Observing multiple samples from same distribution? Also, does flows code make a lick of sense?

Hello! I’m playing around with a toy example with the Normalizing Flows package and I have really 2 questions. My question is is how do I properly observe samples that I want to be from the same distribution?
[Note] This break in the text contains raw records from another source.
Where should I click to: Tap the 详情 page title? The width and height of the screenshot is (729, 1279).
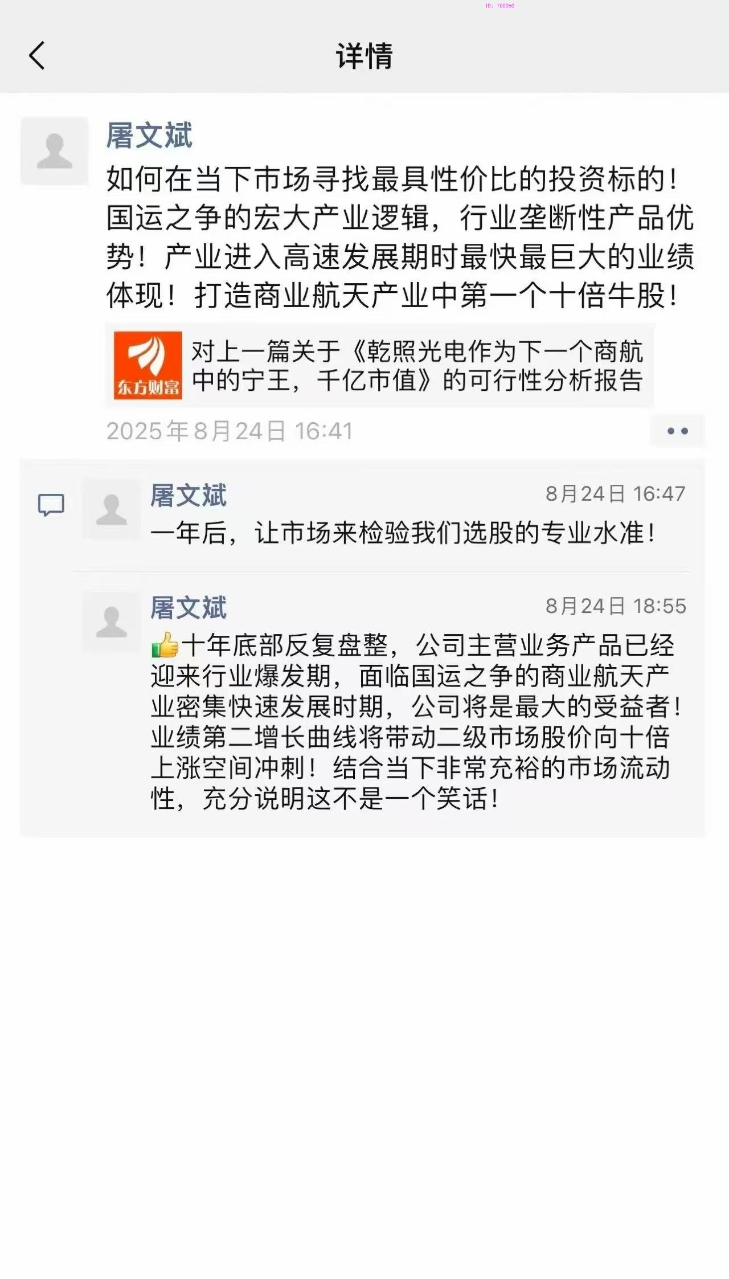click(364, 56)
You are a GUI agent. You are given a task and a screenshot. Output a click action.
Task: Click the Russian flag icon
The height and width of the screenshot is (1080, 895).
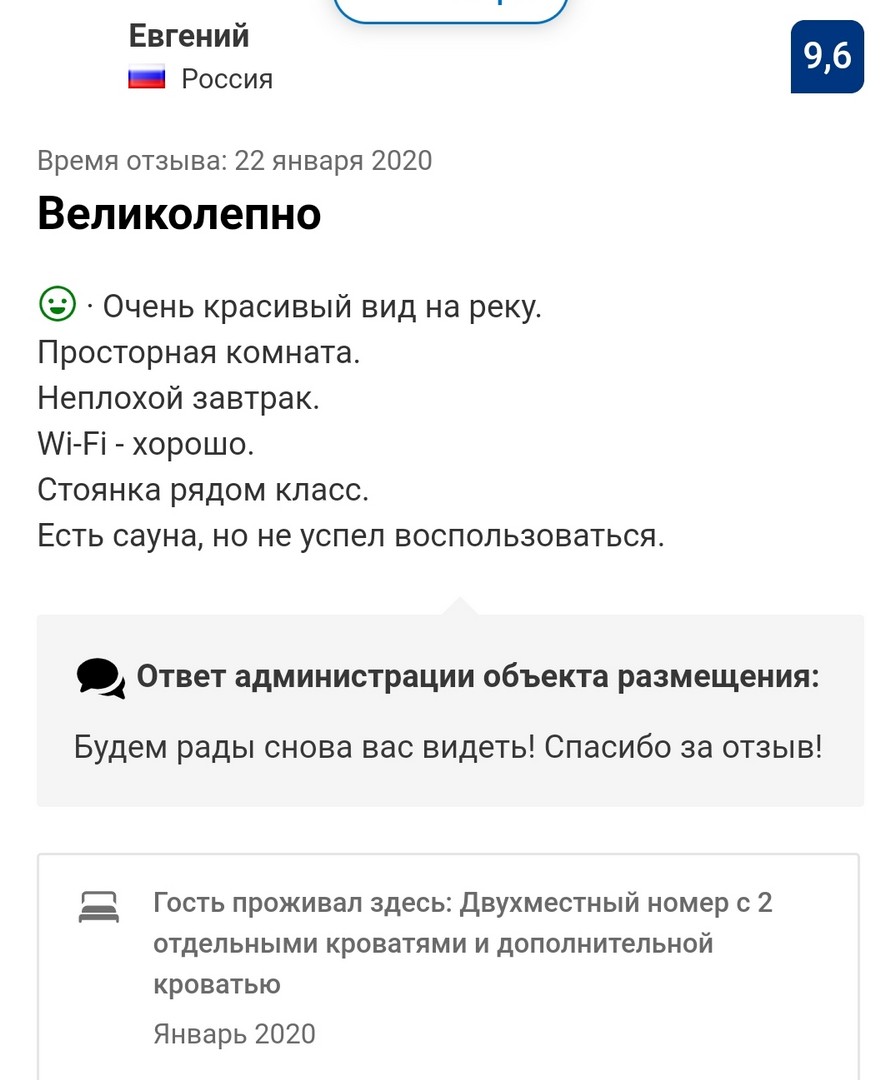[x=147, y=78]
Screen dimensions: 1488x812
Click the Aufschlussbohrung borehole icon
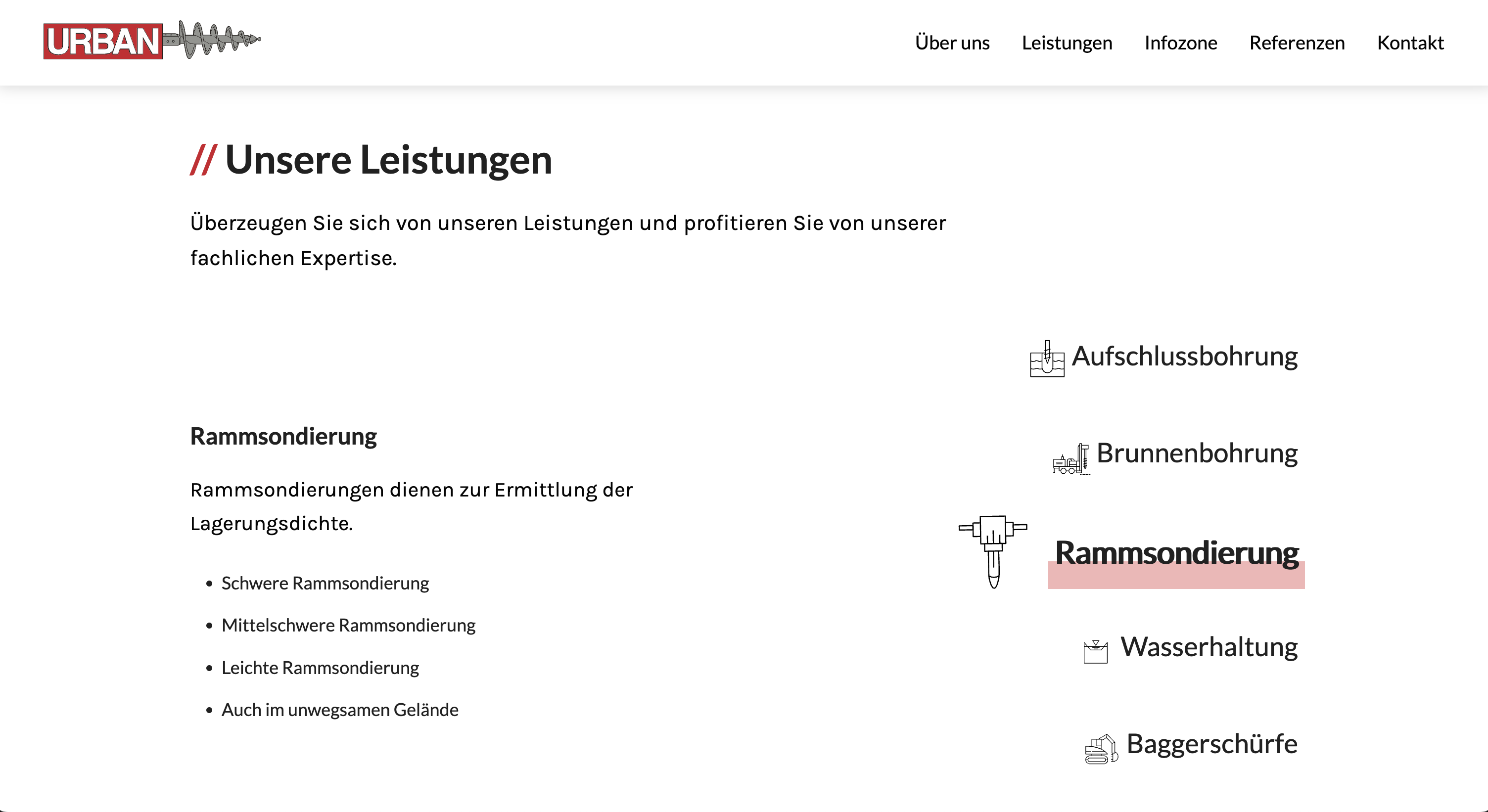pyautogui.click(x=1047, y=359)
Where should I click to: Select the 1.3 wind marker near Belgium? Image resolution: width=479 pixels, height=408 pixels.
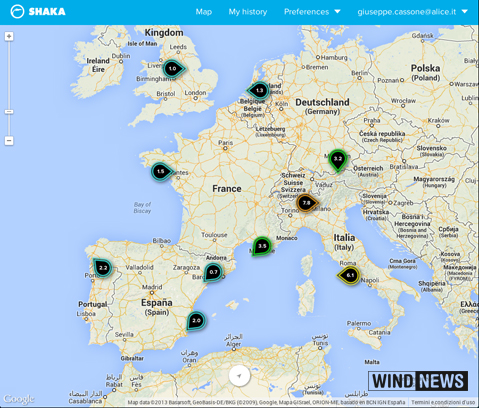[x=258, y=90]
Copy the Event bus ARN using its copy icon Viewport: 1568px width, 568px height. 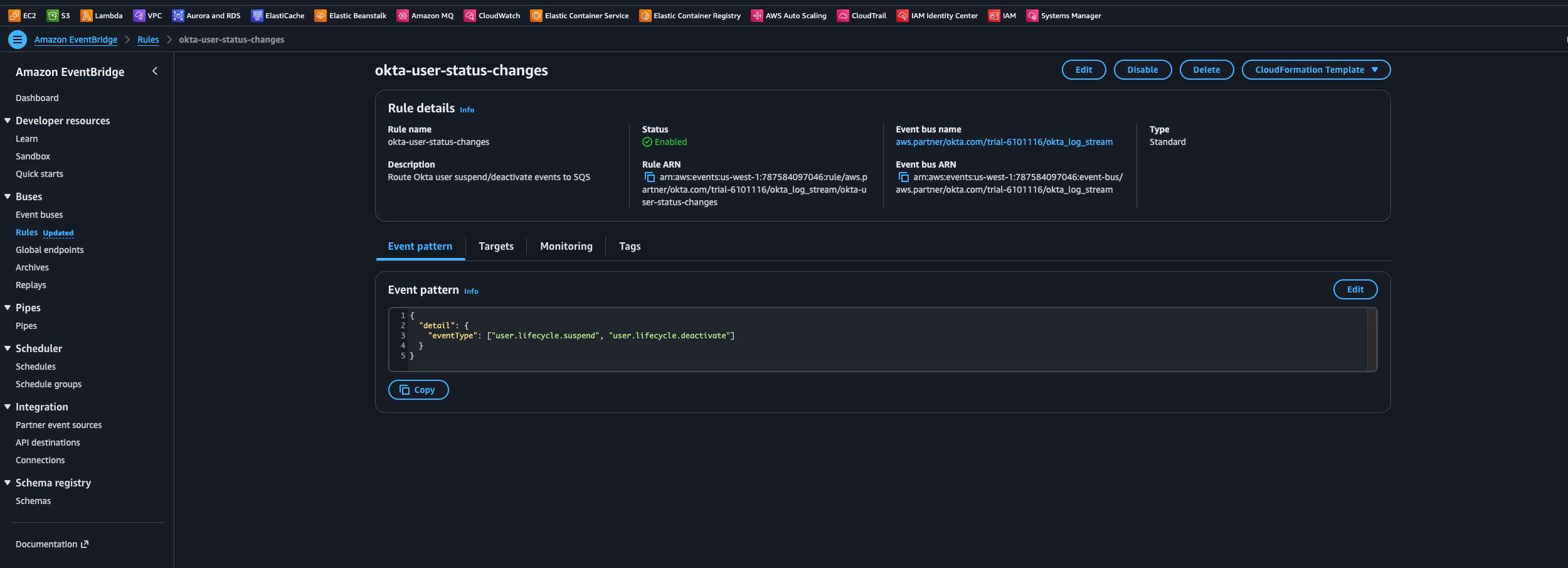(904, 176)
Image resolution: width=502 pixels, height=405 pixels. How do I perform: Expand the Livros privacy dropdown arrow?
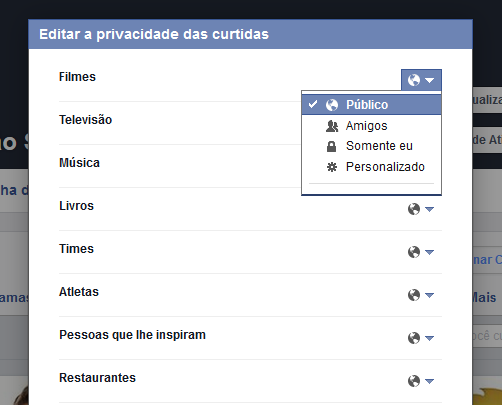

Also, does my current code snippets using normalizing flows make any sense?

Basically, i create a posterior distribution I want my flow’s model to create (I think it’s called the Moon dataset), but am unsure how exactly to observe then such that I am optimizing my flows parameters correctly. here’s the code snippets:

# Create the dataset, stolen from a tutorial on Normalizing flows
x2_dist = distr.Normal(loc=0.0, scale=4.)
x2_samples = x2_dist.sample((batch_size,))
x1 = distr.Normal(loc=.25 * x2_samples.pow(2),
x1_samples = x1.sample()
x_samples = torch.stack([x1_samples, x2_samples], dim=1)
plt.scatter(x_samples[:,0].numpy(), x_samples[:,1].numpy())

# Definining my flow
nf = [InverseAutoregressiveFlow(AutoRegressiveNN(2, [10]))for i in range(6)]
nf_module = nn.ModuleList(nf)
def guide(samples, train=True):
    #guide is empty because I'm not trying to approximate the posterior...
    return 0.0

mu = torch.zeros(2)
sigma = torch.eye(2)
def model(samples, train=True):
    # let pyro know about my flow parameters becuase that's all I want to have updated
    pyro.module('nf', nf_module)
    #shape I assume is.... event_shape =2 because this is a multi gaussian
    dist = TransformedDistribution(MultivariateNormal(mu, sigma), nf)
    #how do i properly observe all of the samples from the same distribution?
    #every tutorial seems to be like "throw a plate in there" to declare independence...but what does that mean really?
    with pyro.plate('batch'):
        if train:
            z = pyro.sample('z', dist, obs=samples) #Are these being observd as being from same distribution?
            z = pyro.sample('z', dist) #a less elogant way to sample later to plot
    return z

Not sure if this is clear enough…but basically I have a 512 x 2 matrix => batch_size x event shape, and am unsure how to have this observed all by the same Transformed distribution. I only have a model function because I want to maximize the log-probability of the model w/ the normalizing flows (which are only learning parameters) and am confused on whether I do either of those things presently.